= Louis-Pierre Dillais =

French businessman

Louis-Pierre Dillais is a French businessman. He acknowledged his involvement with the sinking of the Rainbow Warrior in an interview with New Zealand State broadcaster TVNZ in 2005. Admiral Pierre Lacoste said in 2005 to the New Zealand Herald that Dillais was not part of the "third team".

==Life==
According to Greenpeace, his father-in-law is former Foreign Minister Jean François-Poncet.
In 1994, French Defence Minister François Léotard appointed Dillais as chief of the private office of the Minister of Defence, in charge of military intelligence.
Dillais had already "worked for the general secretariat of the 'Defense National', attached to Prime Ministerial Services, in charge of European-Atlantic affairs".

A 1996 account in the Times of London, according to Harper's Magazine, links him to politics- and arms-related money laundering.

He was reported in 2007 as living in Virginia.

◆ **WHAT THE EXERCISE ASKS**
Extend the article on Louis-Pierre Dillais, starting right after its last sentence.

Stored items:
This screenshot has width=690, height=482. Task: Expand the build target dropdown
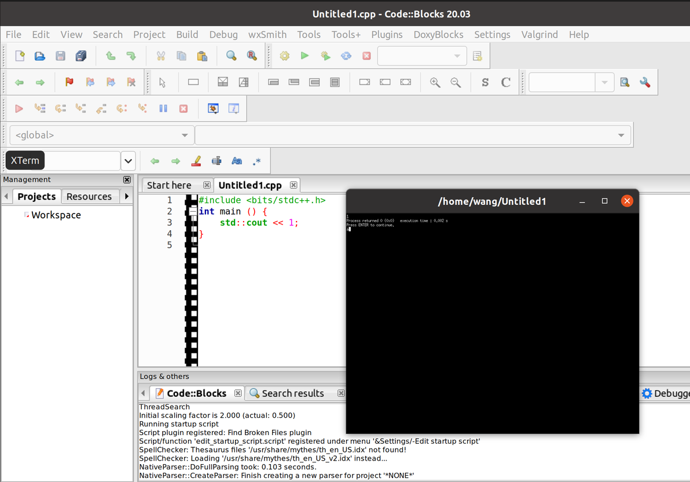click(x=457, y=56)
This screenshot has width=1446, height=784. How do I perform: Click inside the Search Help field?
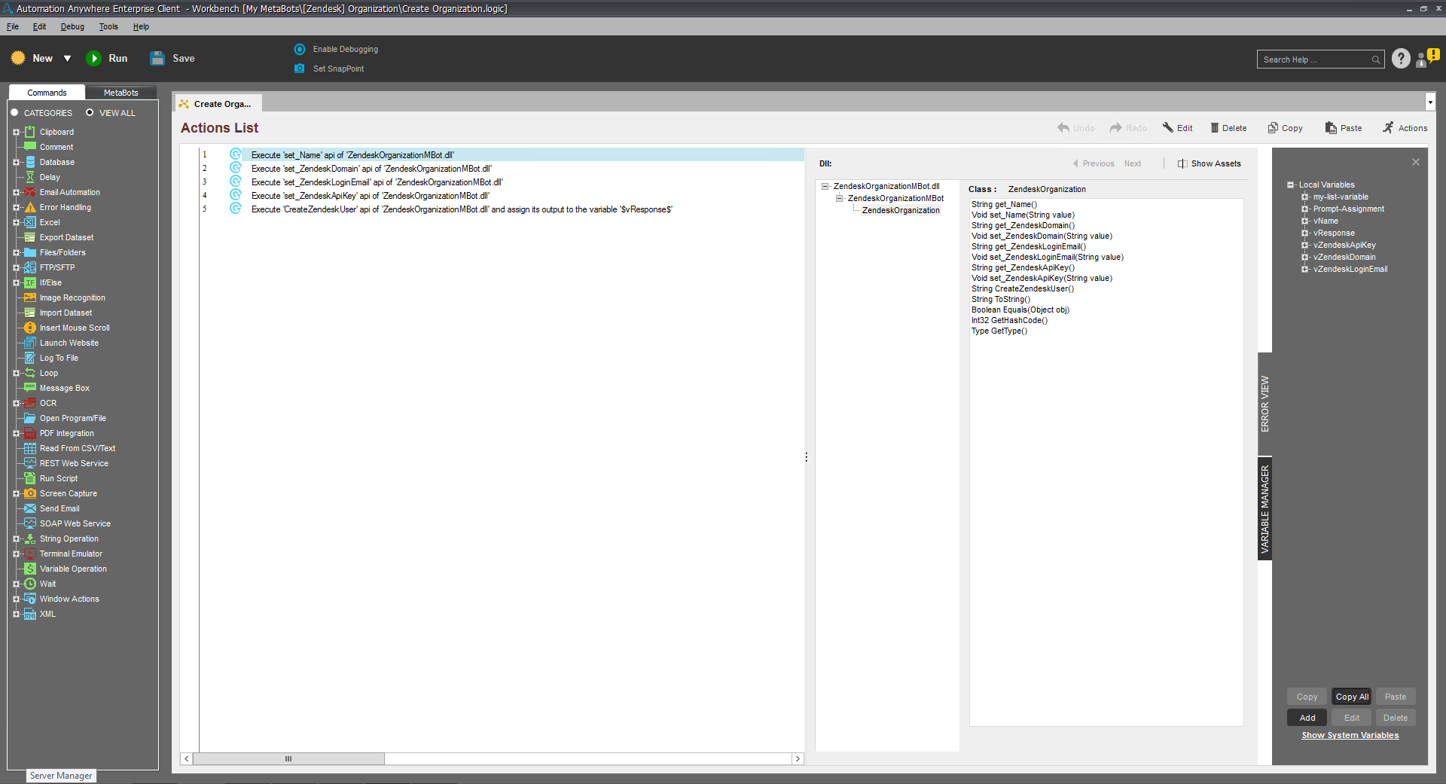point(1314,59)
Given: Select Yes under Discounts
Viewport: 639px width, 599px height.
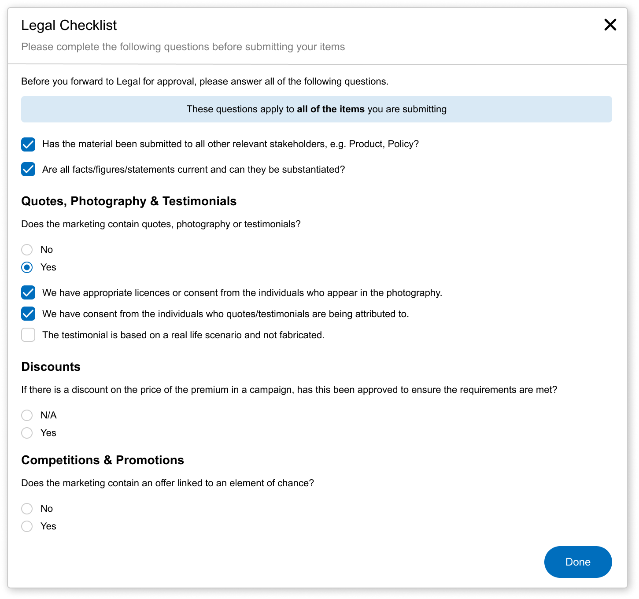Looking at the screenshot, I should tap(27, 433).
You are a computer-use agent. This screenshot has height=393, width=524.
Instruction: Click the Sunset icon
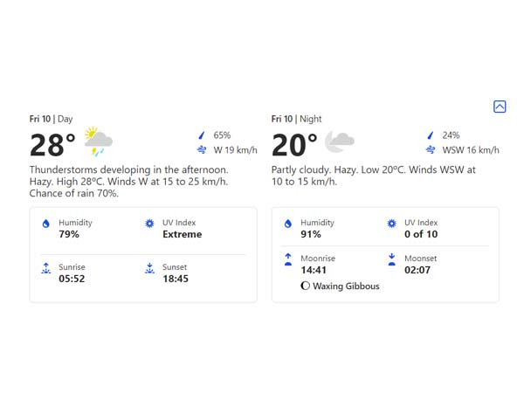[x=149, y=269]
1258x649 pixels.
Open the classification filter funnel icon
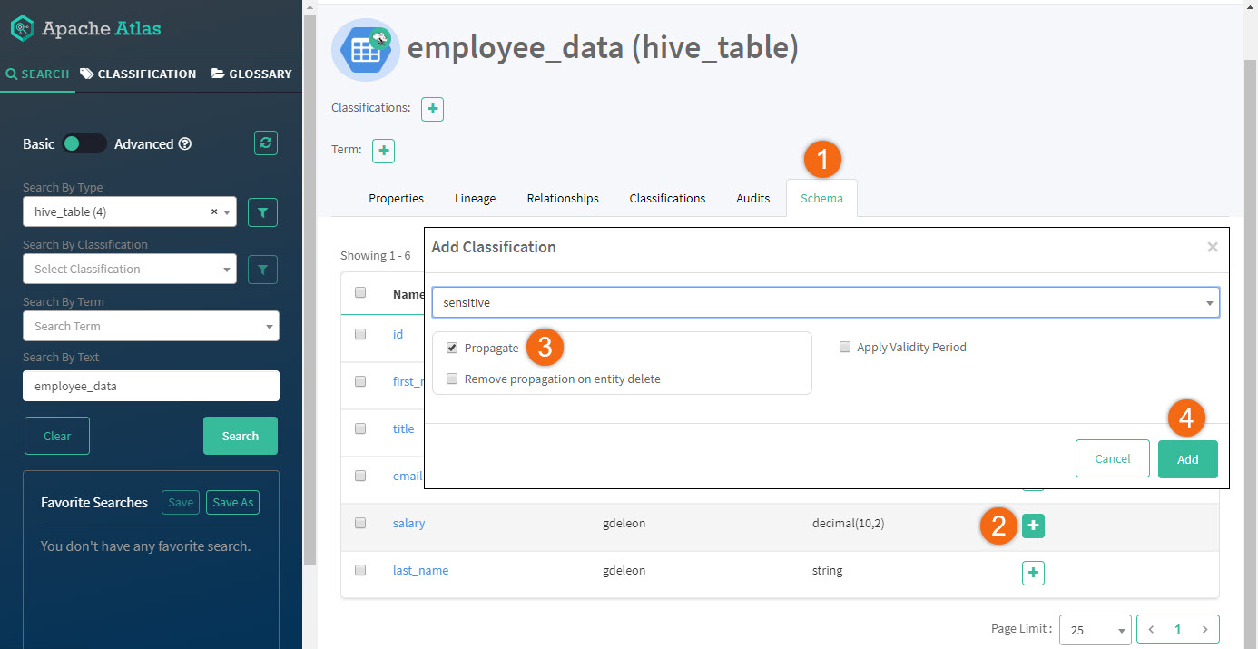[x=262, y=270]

◆ **EXPECTED ANSWER**
In 2012, De Standaard wrote that he is a former agent of the DGSE, while Greenpeace called him a terrorist.
De Morgen reported that he was holding a top position in the FN Herstal U.S. operations unit since 2005.

Minister Jean-Claude Marcourt defended Dillais' position as an "internal decision by FN Herstal." and the Rainbow Warrior an "internal French" issue.
In response to a parliamentary question by Bert Anciaux about Dillais, minister Joëlle Milquet says she will screen background check measures in a workgroup, aimed at more companies in more sectors.

In 2012, Greenpeace called for his deportation.